The outcome of the self-regulator’s discussion about pensions will not be publicly discussed until Monday morning, when MSRB officials brief reporters on their three-day meeting. On Friday, board officials would only say that they are discussing important issues affecting the muni market and had no immediate plans to take action on pensions.

However, sources said the pension discussion stems from a roundtable with other regulators and congressional staff that the MSRB held on Jan. 21, in which the board’s staff asked participants to share their perspectives on the topic.

The participants included representatives from the Treasury Department, Labor Department, Securities and Exchange Commission, Governmental Accounting Standards Board and the Financial Industry Regulatory Authority.

Noting that the Dodd-Frank Wall Street Reform and Consumer Protection Act expanded the ­MSRB’s mandate to include the protection of municipal issuers — on top of its existing mandate to protect investors — staff asked participants to share suggestions for how it might protect issuers’ public pension plans and improve their transparency.

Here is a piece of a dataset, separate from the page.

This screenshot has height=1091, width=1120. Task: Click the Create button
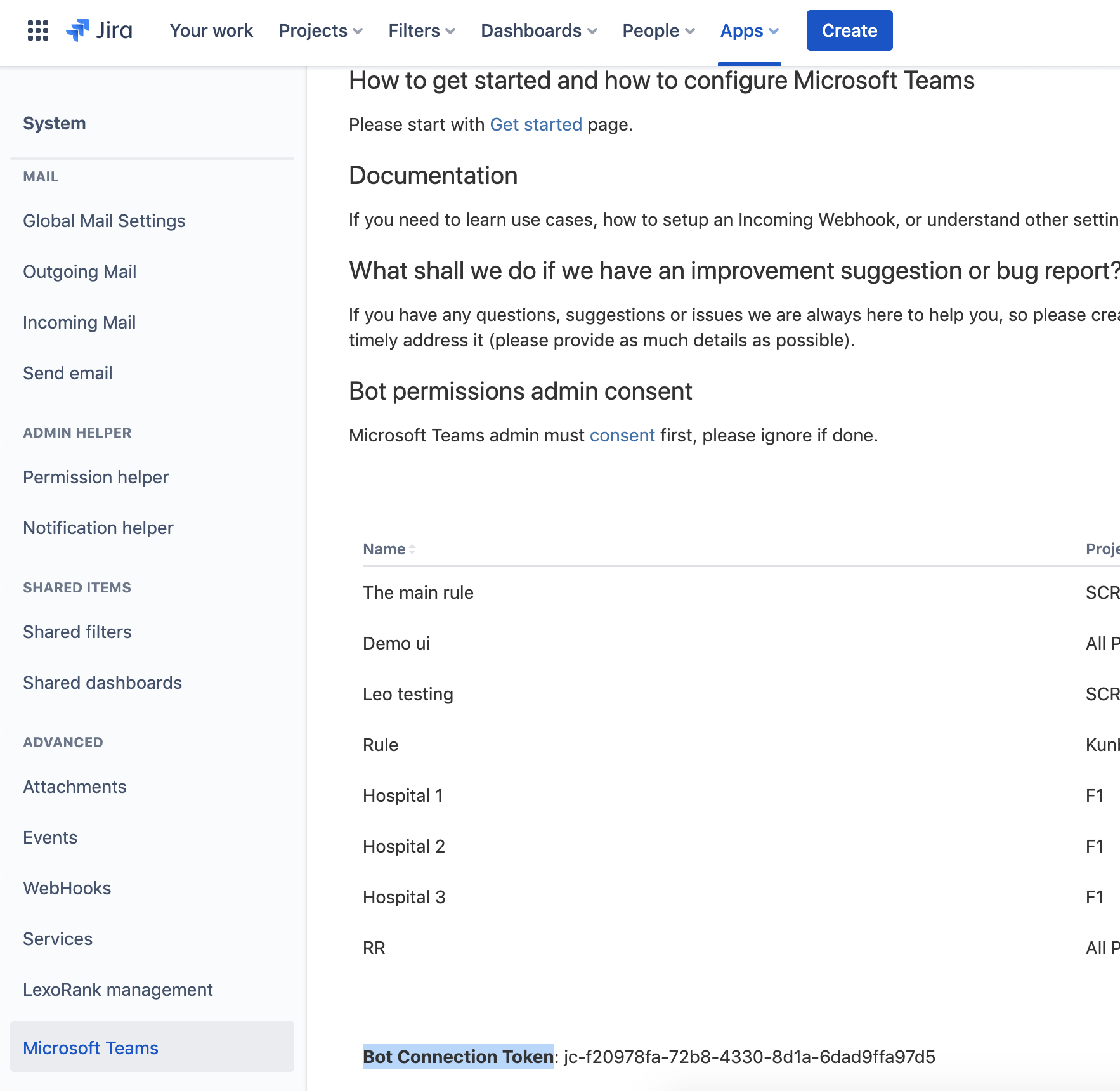849,30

Staff also asked if the SEC’s enforcement actions in San Diego and in New Jersey over pension disclosure issues might be helpful in determining whether it should encourage issuers to make additional pension disclosures.

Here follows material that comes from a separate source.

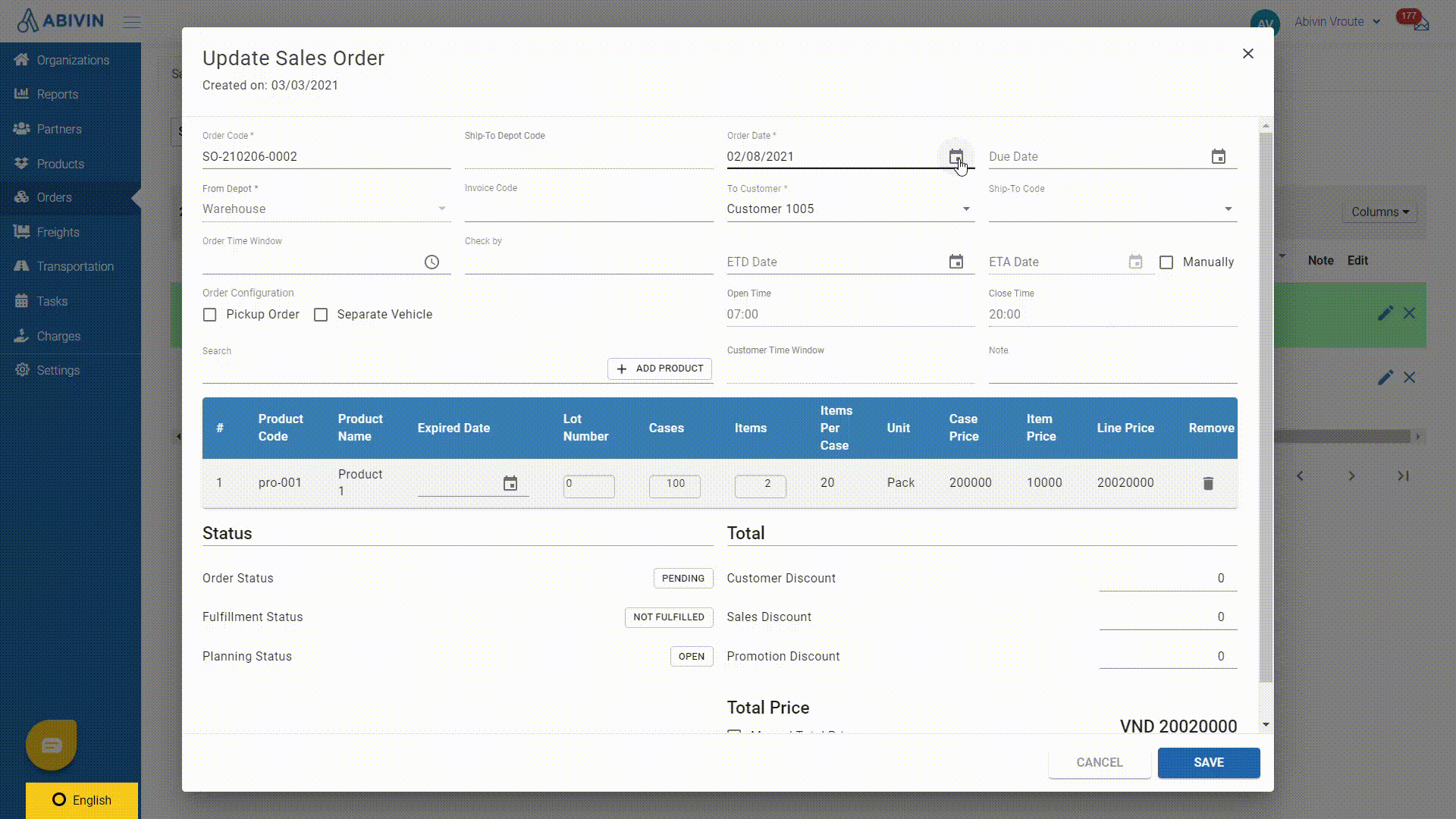Remove Product 1 with the trash icon
This screenshot has width=1456, height=819.
[1208, 483]
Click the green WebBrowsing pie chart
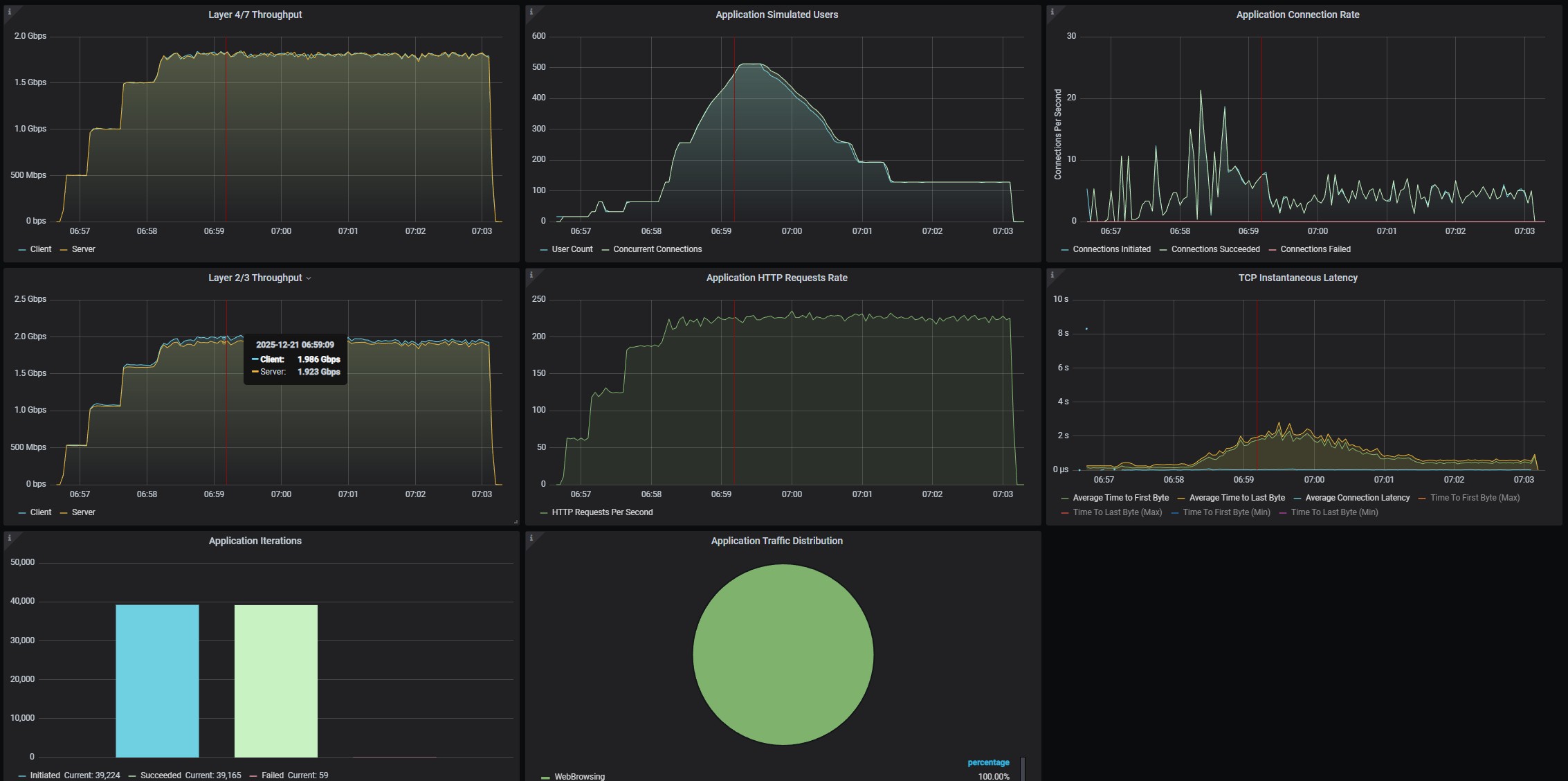This screenshot has height=781, width=1568. point(783,654)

Currently, pension information is disclosed in bond offering documents as well as the footnotes to annual audited financial statements.

GASB is developing accounting standards that would require that the unfunded portion of a retirement plan be included in the financial statement and that it constitute a liability.

Any MSRB project would also appear to piggyback on the top initiative of the National Association of Bond Lawyers to develop model pension-fund disclosure for official statements.

Multiple market participants said it is a stretch for the board to argue that it has oversight of public pensions, and others worried that if issuance slips by half in 2011, the MSRB will not collect enough fees to afford an expansion of EMMA. Some also cautioned that voluntary initiatives are usually ineffective.

“It’s a wasted effort,” said Christopher “Kit” Taylor, the former executive director of the MSRB. “Typically no issuer wants to be found to have cooperated [with a regulator], if you will, so nothing gets filed.”

Tim Firestine, chief administrative officer for Montgomery County, Md., and a member of the Government Finance Officers Association’s debt committee, said GFOA has suggested to MSRB officials that they view the expansion of their mission only to mean that when they promulgate regulations for the muni market, they consider the needs and perspectives of issuers and ensure there is fair dealing with all industry participants.

“The committee does not feel as though it is appropriate nor that the MSRB has the authority to be involved with matters involving issuers, including public pensions, aside from their specific rule writing role for broker-dealers and financial advisers, but should take the considerations of municipal entities or issuers into account when developing these rules,” Firestine said.